REQUIREMENTS.
A - In the essay on measuring tragedy, how many days after going missing were some members of the Kim family found?
B - Continue the essay on measuring tragedy from where it stops.

DOCUMENT EXCERPT.
○ ○ ○ ○ ○

How do you measure the size of a tragedy?
I guess you could use the number of people who were injured or lost their homes, but the most significant number is probably the number of people who died.
Hurricane Katrina, for example, was a horrible tragedy. Nearly 2,000 people lost their lives. Ugh.
The Darfur conflict in Sudan has cost about 400,000 lives so far, and it's ongoing. It's hard to imagine death on that scale.
The Rwandan genocide in 1994? Probably about a million lives lost. Unreal.
Roughly 10,000,000 people were killed by the Nazis in the Holocaust, give or take a million.
The very size of those tragedies make them hard to fathom. I can't really conceive of millions of deaths. My mind reels and I'm unable to process the impact emotionally. It's just too big to bear.
Last week I read about the Kim family. They had been on a road trip through the Northwest for Thanksgiving and went missing on November 25th. The story popped up in the news on a regular basis with theories about where they might have gone and updates on the progress of the search. I paid a little attention, but mostly managed to block it out. It's not pleasant reading about an imperiled family, especially one with two small children.
Then, on Monday of this week, a full nine days after they had gone missing, news came that some of the family members, the mom and the two daughters, had been found in their car on a remote Oregon road. The dad, James Kim, had struck out into the wilderness two days earlier, to try and get help for his family. He was still missing.

○ ○ ○ ○ ○

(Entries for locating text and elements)
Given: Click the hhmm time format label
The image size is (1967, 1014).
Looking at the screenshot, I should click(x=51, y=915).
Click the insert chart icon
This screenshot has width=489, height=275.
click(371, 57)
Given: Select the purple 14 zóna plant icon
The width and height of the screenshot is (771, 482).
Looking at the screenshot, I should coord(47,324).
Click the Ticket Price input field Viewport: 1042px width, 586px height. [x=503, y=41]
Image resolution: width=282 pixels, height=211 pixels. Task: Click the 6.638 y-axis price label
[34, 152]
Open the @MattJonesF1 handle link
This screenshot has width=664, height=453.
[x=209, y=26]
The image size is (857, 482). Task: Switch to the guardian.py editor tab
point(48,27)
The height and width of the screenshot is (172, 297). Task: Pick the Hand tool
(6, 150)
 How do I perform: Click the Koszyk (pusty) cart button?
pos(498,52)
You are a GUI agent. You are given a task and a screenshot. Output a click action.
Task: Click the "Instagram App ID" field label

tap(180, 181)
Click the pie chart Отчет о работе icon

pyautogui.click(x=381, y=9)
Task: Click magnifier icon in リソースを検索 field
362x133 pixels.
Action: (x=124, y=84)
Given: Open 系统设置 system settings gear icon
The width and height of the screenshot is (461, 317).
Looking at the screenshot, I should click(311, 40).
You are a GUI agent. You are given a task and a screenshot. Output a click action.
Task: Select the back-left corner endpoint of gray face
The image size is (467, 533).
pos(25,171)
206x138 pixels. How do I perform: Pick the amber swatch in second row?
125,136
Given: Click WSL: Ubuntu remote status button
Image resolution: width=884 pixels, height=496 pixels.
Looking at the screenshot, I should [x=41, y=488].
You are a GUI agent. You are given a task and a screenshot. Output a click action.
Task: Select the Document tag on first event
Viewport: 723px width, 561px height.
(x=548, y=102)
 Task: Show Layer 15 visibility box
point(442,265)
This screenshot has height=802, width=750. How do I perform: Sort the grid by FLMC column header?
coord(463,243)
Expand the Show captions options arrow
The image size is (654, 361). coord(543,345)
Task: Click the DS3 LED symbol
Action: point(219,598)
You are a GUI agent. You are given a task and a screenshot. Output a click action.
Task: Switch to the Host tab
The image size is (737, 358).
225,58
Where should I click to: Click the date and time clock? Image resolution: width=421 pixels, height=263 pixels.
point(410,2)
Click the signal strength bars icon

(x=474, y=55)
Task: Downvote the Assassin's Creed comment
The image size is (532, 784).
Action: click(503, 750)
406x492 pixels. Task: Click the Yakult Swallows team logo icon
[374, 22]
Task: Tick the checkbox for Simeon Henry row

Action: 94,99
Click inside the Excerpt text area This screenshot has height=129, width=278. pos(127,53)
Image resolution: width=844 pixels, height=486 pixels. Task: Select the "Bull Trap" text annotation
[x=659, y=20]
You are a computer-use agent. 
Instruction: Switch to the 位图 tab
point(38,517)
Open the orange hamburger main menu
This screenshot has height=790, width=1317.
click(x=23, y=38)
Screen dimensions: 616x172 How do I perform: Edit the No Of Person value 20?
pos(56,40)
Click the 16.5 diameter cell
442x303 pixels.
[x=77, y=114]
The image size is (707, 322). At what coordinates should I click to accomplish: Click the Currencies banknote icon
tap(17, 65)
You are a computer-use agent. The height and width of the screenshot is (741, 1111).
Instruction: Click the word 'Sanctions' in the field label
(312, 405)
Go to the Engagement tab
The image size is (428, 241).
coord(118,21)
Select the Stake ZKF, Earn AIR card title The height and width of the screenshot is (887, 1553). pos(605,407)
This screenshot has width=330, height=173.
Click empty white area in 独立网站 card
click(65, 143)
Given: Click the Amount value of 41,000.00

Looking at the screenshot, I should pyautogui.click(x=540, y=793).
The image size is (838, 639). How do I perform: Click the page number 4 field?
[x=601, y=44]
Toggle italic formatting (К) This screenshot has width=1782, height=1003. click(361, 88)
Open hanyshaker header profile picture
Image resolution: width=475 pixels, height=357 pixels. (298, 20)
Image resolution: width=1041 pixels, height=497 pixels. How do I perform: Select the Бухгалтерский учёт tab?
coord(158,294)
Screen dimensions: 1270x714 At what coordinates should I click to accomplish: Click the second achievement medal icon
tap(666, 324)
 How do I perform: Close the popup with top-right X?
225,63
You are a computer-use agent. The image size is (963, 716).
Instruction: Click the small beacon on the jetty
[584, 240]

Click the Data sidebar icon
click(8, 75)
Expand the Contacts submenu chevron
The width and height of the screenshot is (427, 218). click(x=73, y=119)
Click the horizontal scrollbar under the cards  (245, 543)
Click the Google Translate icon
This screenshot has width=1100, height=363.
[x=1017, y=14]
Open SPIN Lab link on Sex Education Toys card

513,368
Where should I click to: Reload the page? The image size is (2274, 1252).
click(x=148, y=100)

○ ○ ○ ○ ○

TASK RESULTS.
A - Nine days.

B -
Search teams regrouped and chased James's trail through the snow.
I couldn't stop reading about it.
I didn't really understand why this story grabbed me so strongly. I'm not hitting the Refresh button for Darfur updates, and the scale of that tragedy is bigger by orders of magnitude. But, reduce it down to one man, lost in the wilderness, and suddenly it hits me like a ton of bricks. I pressed that Refresh button dozens of times each day.
On Tuesday a member of one of my email groups sent out a message saying that he was going to go join the search in Oregon, and asking if anyone wanted to join him. I stared at that email for a good long time. In the end I decided that I would be a greater liability to a wilderness search team than an asset, but it ate away at me.
News came on Wednesday that James had been found and he had not survived his trek. It wounded me. Obviously the sorrow felt by the people who know him and his family dwarfs the impact it made on me, but I was surprised at how depressed it made me.
At the most superficial level, I had a fair amount in common with James Kim. I live in San Francisco, have a family, and make my living in a technical field, just like James. The similarities break down at that point. From what I've read he was kinder, smarter, and more driven than I'll ever be. Furthermore, the way he died, desperately trekking through a snowy wilderness to save his stranded family is undoubtedly more tragic and heroic than my demise will be (I predict that I'll die while running, either having a heart attack or running into something more lethal than a garbage can).
Maybe it's just a coping mechanism that giant tragedies have a hard time sinking in emotionally, and only the small ones wriggle into my heart. Or maybe I could picture myself driving my family through a snowy road and getting stranged. Either way, this one got to me.
I'm going to stop hitting the Refresh button soon though.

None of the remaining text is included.